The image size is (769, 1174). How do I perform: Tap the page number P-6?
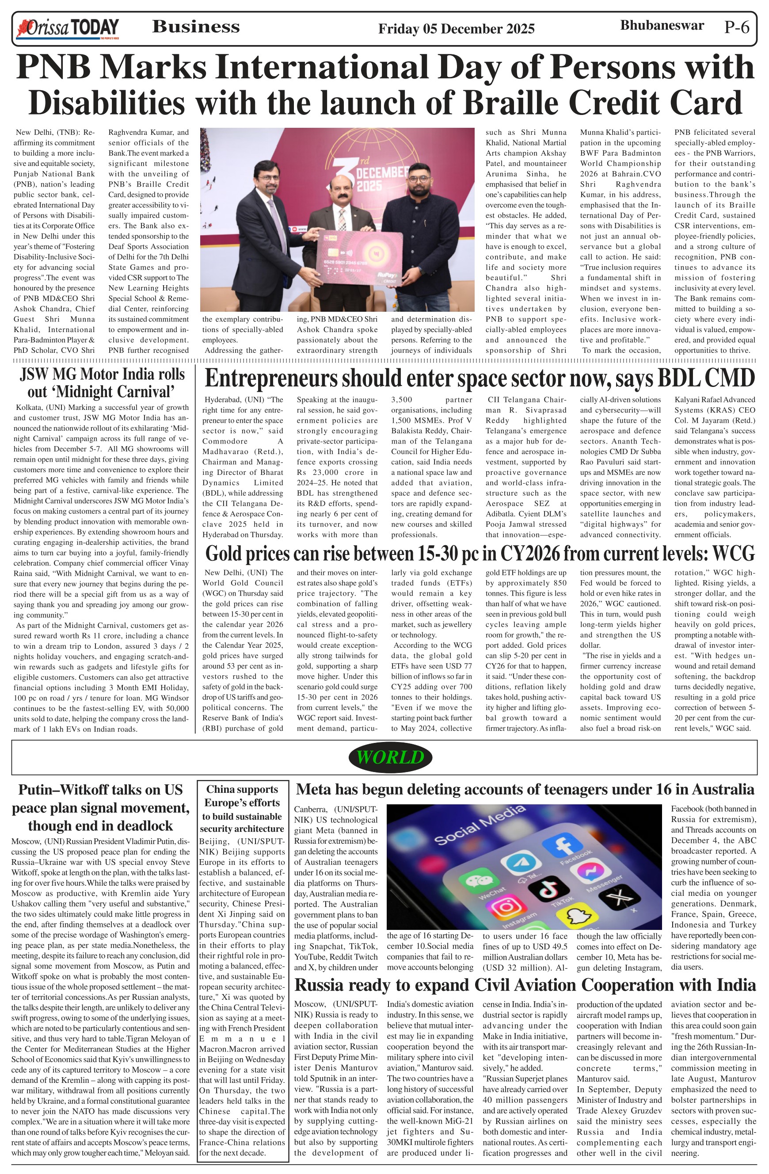(x=736, y=27)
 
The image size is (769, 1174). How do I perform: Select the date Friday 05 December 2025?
(x=456, y=29)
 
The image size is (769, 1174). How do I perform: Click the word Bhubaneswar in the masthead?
(x=662, y=25)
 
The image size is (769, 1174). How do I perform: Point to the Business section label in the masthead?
(x=196, y=27)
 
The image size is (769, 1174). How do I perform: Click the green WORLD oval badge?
(x=390, y=757)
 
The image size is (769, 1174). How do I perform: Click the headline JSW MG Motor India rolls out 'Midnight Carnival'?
(x=102, y=383)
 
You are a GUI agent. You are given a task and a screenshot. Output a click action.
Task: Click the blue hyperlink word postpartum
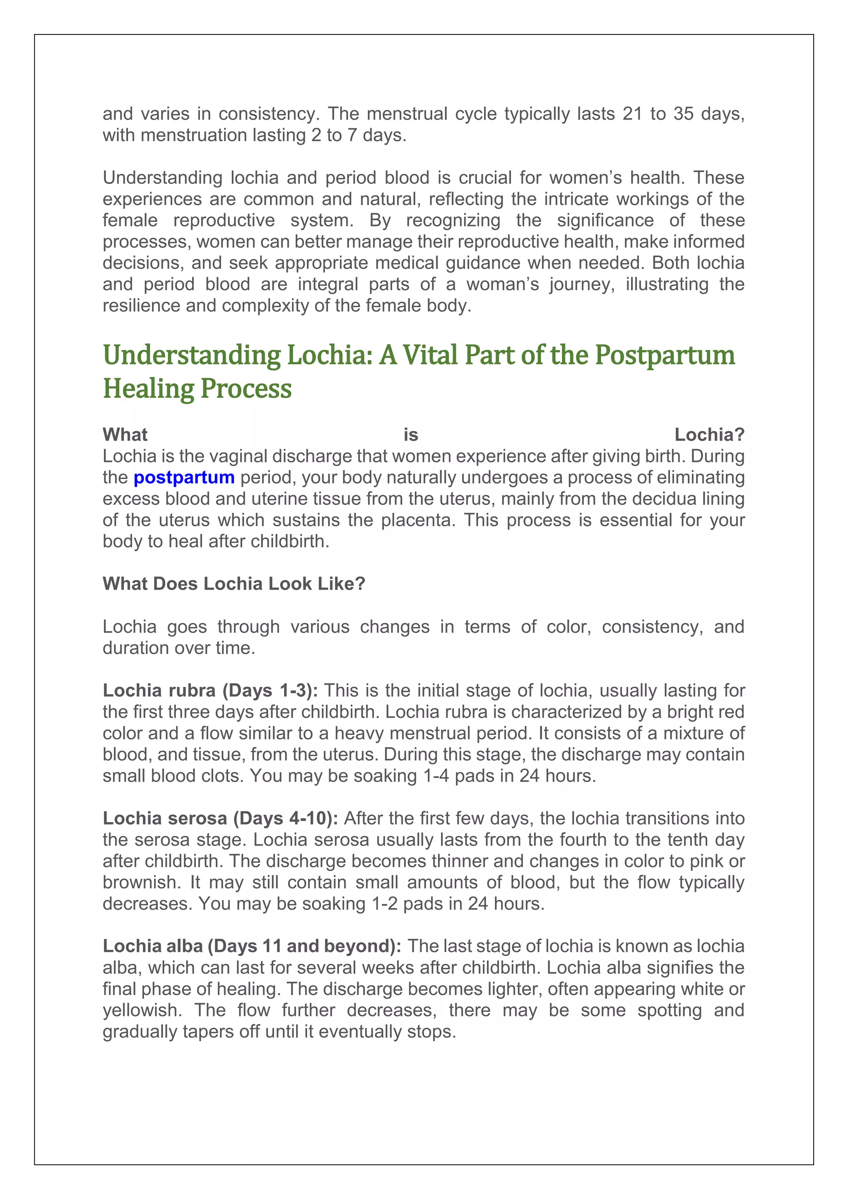[x=184, y=477]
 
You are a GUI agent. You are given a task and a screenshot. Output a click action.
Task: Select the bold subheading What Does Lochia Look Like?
[x=234, y=583]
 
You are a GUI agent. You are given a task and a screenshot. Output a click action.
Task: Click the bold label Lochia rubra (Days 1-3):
[x=210, y=690]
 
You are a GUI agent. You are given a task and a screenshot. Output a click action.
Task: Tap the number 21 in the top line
[x=632, y=113]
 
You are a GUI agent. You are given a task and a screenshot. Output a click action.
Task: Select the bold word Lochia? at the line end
[x=709, y=434]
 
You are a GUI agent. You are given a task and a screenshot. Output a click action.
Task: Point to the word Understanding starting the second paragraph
[x=162, y=178]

------------------------------------------------------------

__WHAT IS NEEDED__. Edit the records above by replacing every "Output a click action" with "Return a click action" and leaving everything else unchanged. Omit the pictures from your answer.

__REPLY TO THE EXERCISE__.
The image size is (769, 1174). How do I perform: Tap the page number P-6?
(x=736, y=27)
 
The image size is (769, 1174). How do I perform: Select the date Friday 05 December 2025?
(x=456, y=29)
 
The image size is (769, 1174). How do I perform: Click the word Bhubaneswar in the masthead?
(x=662, y=25)
 
The image size is (769, 1174). How do I perform: Point to the Business section label in the masthead?
(x=196, y=27)
 
The image size is (769, 1174). How do I perform: Click the green WORLD oval badge?
(x=390, y=757)
 
The image size is (769, 1174). How do I perform: Click the headline JSW MG Motor India rolls out 'Midnight Carnival'?
(x=102, y=383)
 
You are a GUI agent. You are given a task and a screenshot. Return a click action.
Task: Click the blue hyperlink word postpartum
[x=184, y=477]
 
You are a GUI agent. You are given a task and a screenshot. Return a click action.
Task: Select the bold subheading What Does Lochia Look Like?
[x=234, y=583]
 
You are a GUI agent. You are given a task and a screenshot. Return a click action.
Task: Click the bold label Lochia rubra (Days 1-3):
[x=210, y=690]
 
You are a GUI agent. You are given a task and a screenshot. Return a click action.
Task: Tap the number 21 in the top line
[x=632, y=113]
 
You are a GUI agent. You are given a task and a screenshot. Return a click action.
Task: Select the bold word Lochia? at the line end
[x=709, y=434]
 
You are a GUI agent. You are given a task and a screenshot. Return a click action.
Task: Point to the word Understanding starting the second paragraph
[x=162, y=178]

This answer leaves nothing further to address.